> _Problem_: Retype the data that follows line by line, exactly, and leave its pictures out.

######

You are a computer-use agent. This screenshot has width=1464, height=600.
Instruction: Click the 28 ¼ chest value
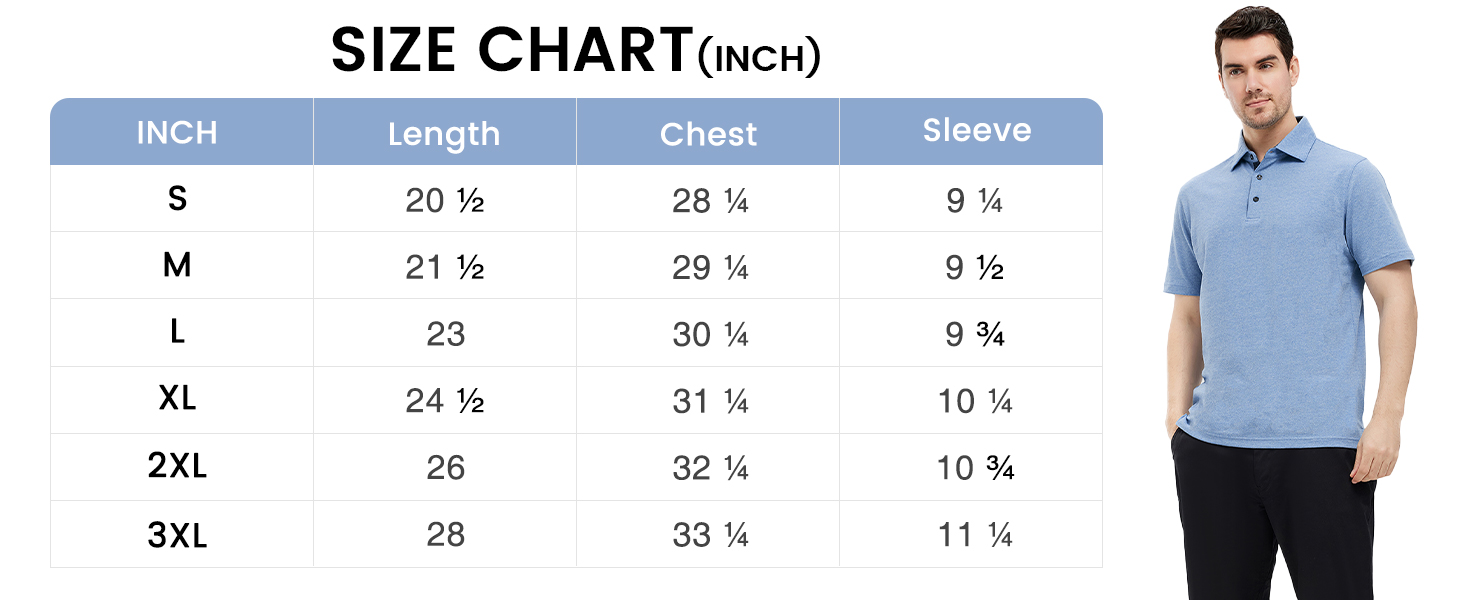click(710, 201)
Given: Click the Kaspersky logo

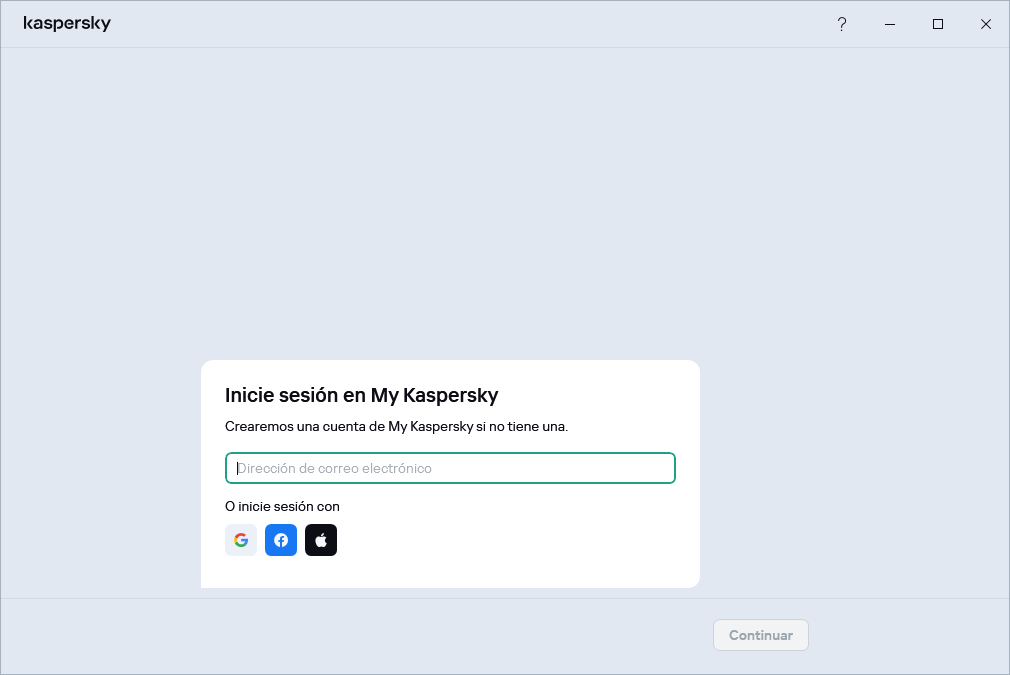Looking at the screenshot, I should pyautogui.click(x=68, y=23).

######

> _Worked solution_:
You are a computer-use agent. This screenshot has width=1464, height=600.
Instruction: Click the 28 ¼ chest value
click(710, 201)
Given: Click the Kaspersky logo

Looking at the screenshot, I should pyautogui.click(x=68, y=23).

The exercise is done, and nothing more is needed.